COET COCOEH 『GLASS COLLAGE』(Modern Tempo)

| | トラックバック(0)
COET COCOEH.jpg

 ピアノと声を軸に、打ち込みやギターをそえて、最低限の音数でシンプルにまとめられた本作は、高島匡未(タカシマ マサミ)という女性のソロ・プロジェクトだ。ヤング・マーブル・ジャイアンツを連想させるチープなリズム・マシーンのようなシンセ音から始まる「美しきコラージュ」をはじめ、80年代ニュー・ウェイヴ/ポスト・パンクの香りが全編に漂う。それは単なる焼きなおしではない。90年代以降の日本のポップス、オルタナティヴ・ロックを通過した感性で再構築されている。タイトル通り、繊細なガラス細工のコラージュのように、彼女の人生を彩る音の記憶を切り貼りしていく。
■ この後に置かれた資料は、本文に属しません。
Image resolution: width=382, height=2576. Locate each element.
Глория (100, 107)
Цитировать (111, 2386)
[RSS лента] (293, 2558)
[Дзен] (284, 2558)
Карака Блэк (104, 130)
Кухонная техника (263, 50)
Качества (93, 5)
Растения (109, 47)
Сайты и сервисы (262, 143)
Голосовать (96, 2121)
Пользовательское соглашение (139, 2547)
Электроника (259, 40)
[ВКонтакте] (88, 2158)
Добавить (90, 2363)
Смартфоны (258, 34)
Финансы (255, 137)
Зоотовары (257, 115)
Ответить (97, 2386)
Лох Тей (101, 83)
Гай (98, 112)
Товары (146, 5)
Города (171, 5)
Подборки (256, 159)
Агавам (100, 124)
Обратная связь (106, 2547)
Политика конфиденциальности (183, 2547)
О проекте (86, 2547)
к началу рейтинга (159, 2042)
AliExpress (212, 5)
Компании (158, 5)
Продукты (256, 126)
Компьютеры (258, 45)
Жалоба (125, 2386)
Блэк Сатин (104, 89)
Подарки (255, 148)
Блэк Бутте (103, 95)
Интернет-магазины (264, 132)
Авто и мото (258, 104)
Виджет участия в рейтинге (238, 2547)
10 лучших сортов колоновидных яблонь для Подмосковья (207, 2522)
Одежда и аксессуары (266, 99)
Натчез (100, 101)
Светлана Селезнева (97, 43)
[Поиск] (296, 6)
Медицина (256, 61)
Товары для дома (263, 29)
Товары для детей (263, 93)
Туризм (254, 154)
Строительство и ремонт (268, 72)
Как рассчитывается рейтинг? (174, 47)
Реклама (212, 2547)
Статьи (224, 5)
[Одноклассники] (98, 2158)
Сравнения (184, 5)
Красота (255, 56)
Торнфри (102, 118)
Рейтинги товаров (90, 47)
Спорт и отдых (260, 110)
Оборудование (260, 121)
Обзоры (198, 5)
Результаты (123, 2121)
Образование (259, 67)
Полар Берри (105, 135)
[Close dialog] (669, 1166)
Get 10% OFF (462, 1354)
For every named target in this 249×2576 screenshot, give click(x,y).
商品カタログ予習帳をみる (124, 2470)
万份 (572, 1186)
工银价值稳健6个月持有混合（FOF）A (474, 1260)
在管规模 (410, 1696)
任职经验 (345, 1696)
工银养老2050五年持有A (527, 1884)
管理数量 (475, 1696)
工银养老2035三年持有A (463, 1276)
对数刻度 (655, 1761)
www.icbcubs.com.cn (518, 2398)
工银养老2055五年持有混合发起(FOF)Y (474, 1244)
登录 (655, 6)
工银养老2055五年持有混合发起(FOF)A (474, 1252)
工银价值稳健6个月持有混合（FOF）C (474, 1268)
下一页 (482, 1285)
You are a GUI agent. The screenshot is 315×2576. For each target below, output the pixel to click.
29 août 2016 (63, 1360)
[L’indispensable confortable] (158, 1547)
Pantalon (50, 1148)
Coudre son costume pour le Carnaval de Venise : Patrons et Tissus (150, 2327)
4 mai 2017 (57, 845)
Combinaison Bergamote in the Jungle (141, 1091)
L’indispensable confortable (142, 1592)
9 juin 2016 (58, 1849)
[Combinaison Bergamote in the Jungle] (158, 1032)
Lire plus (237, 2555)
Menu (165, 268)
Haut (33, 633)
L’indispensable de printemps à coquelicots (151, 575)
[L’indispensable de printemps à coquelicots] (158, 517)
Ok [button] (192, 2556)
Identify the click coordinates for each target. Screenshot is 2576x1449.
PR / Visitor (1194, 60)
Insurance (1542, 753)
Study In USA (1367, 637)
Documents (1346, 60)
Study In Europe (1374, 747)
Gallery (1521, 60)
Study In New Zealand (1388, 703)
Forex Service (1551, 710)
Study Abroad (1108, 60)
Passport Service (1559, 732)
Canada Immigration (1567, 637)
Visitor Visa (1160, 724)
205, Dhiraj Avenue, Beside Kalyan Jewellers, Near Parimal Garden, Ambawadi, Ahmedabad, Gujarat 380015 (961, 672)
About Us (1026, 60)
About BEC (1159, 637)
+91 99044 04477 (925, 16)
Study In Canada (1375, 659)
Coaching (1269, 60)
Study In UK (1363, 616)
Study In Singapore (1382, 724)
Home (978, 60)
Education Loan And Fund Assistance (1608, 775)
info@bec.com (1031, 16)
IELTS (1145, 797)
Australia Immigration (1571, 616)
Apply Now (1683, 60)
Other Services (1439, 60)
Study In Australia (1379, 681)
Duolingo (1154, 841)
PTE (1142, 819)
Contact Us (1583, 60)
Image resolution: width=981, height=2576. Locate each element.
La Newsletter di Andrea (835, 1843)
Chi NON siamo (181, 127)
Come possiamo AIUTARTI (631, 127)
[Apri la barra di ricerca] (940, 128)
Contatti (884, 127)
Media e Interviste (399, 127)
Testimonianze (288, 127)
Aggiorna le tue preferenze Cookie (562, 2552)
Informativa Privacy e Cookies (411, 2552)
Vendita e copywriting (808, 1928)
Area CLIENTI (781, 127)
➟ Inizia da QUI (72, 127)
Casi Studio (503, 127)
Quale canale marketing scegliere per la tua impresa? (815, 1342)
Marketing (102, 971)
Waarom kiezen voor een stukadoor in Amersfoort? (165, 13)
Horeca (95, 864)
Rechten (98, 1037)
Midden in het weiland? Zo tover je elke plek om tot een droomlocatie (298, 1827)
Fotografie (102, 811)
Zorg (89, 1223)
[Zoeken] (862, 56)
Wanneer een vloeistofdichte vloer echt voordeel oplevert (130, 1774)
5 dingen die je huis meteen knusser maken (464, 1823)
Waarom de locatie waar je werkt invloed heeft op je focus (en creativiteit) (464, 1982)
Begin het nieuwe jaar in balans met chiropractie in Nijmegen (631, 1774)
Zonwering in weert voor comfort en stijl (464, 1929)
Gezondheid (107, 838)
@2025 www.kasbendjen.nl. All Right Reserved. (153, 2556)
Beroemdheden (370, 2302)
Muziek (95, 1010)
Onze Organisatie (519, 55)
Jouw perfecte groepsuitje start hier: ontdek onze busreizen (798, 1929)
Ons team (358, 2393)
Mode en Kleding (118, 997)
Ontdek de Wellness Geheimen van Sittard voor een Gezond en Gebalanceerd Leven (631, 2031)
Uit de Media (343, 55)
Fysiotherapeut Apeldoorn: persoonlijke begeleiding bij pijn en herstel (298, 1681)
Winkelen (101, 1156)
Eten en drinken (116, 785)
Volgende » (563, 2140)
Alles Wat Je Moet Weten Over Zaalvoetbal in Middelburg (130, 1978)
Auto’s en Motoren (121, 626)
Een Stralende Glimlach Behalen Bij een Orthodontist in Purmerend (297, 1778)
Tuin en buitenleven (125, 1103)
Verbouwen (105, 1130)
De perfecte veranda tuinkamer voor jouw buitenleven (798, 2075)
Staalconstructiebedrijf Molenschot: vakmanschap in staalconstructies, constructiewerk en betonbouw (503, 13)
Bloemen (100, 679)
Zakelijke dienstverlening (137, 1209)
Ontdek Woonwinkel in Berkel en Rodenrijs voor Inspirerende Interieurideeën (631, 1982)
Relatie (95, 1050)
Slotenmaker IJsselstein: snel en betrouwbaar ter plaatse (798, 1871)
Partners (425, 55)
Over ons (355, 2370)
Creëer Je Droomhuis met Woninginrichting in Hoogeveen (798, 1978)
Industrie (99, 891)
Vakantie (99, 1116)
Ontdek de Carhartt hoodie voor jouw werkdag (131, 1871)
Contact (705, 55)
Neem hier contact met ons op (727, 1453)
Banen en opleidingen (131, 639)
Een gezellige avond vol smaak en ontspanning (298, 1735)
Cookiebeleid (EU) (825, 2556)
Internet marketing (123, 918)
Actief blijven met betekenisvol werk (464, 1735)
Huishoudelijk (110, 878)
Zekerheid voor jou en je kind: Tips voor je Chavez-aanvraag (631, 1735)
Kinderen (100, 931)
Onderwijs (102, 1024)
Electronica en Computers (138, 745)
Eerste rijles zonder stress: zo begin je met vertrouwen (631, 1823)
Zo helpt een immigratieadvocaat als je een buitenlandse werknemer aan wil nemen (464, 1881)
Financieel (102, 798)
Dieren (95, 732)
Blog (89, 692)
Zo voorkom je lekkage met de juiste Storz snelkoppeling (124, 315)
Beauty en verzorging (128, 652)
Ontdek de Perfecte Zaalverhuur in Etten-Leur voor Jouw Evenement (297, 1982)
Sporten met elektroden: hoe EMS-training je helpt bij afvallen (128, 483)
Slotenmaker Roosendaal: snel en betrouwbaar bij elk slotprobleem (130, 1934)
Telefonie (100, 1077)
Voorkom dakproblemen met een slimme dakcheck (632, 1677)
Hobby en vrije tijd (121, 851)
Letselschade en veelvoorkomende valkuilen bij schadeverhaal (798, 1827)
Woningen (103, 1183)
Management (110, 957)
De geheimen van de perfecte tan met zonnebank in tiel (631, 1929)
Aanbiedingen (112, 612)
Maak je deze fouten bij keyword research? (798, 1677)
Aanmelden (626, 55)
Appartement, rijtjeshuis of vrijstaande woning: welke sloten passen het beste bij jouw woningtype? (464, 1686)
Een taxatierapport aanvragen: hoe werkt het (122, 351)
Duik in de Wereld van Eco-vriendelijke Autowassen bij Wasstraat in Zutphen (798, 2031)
 タイトルからスーパーカーを思い出させる「SODACREAM」は、ピアノのループと打ち込みによるベース音が絡み、まるでらせん階段を上昇、あるいは下降していくような錯覚を与える。インスト曲「WHISPER」では、マイ・ブラッディ・ヴァレンタインOnly Shallow」を連想させる轟音のなかに、あるはずのない囁き声を聞く。同じくインストの「ルーリードに花束を」は、タイトル通り、ルー・リードの「Vicious」を髣髴とさせるギター・リフに、教会の賛美歌のようなメロディーが重なり、まるでルーの魂を祝福し包み込むように広がっていく。


 また、元々ファッション・ショーのサウンドトラックとして作られたという本作は、聴きやすい一方、男性の私には近づきがたい雰囲気もある。女性だけの世界、もっといえば彼女の部屋、あるいはプライベートを覗き見したような気分にさせられる。それは香水さえ漂ってくるようなフィジカルな感覚だ。終盤に収録された、はかないピアノの響きが印象的なバラード「ガラスのガール」では、少女の乗るメリーゴーラウンドについて歌われている。小さな闇を抱えた彼女が乗る馬は戦いのペガサスだという。そこで私は、J.D.サリンジャー『キャッチャー・イン・ザ・ライ』を思い出した。ホールデン君が最愛の妹フィービーを回転木馬に乗せて見守る終盤のシーンを。そして、はたと気づいた。ひょっとしたら、本作にちりばめられたノイジーな擬似バンド・サウンドは、少女たちのイノセンスを守るための鎧なのではないか、と。どんな女性にも(そして男性にもアニマという形で)永遠の少女が息づいている。それは象徴的な意味で守られるべきなのだ。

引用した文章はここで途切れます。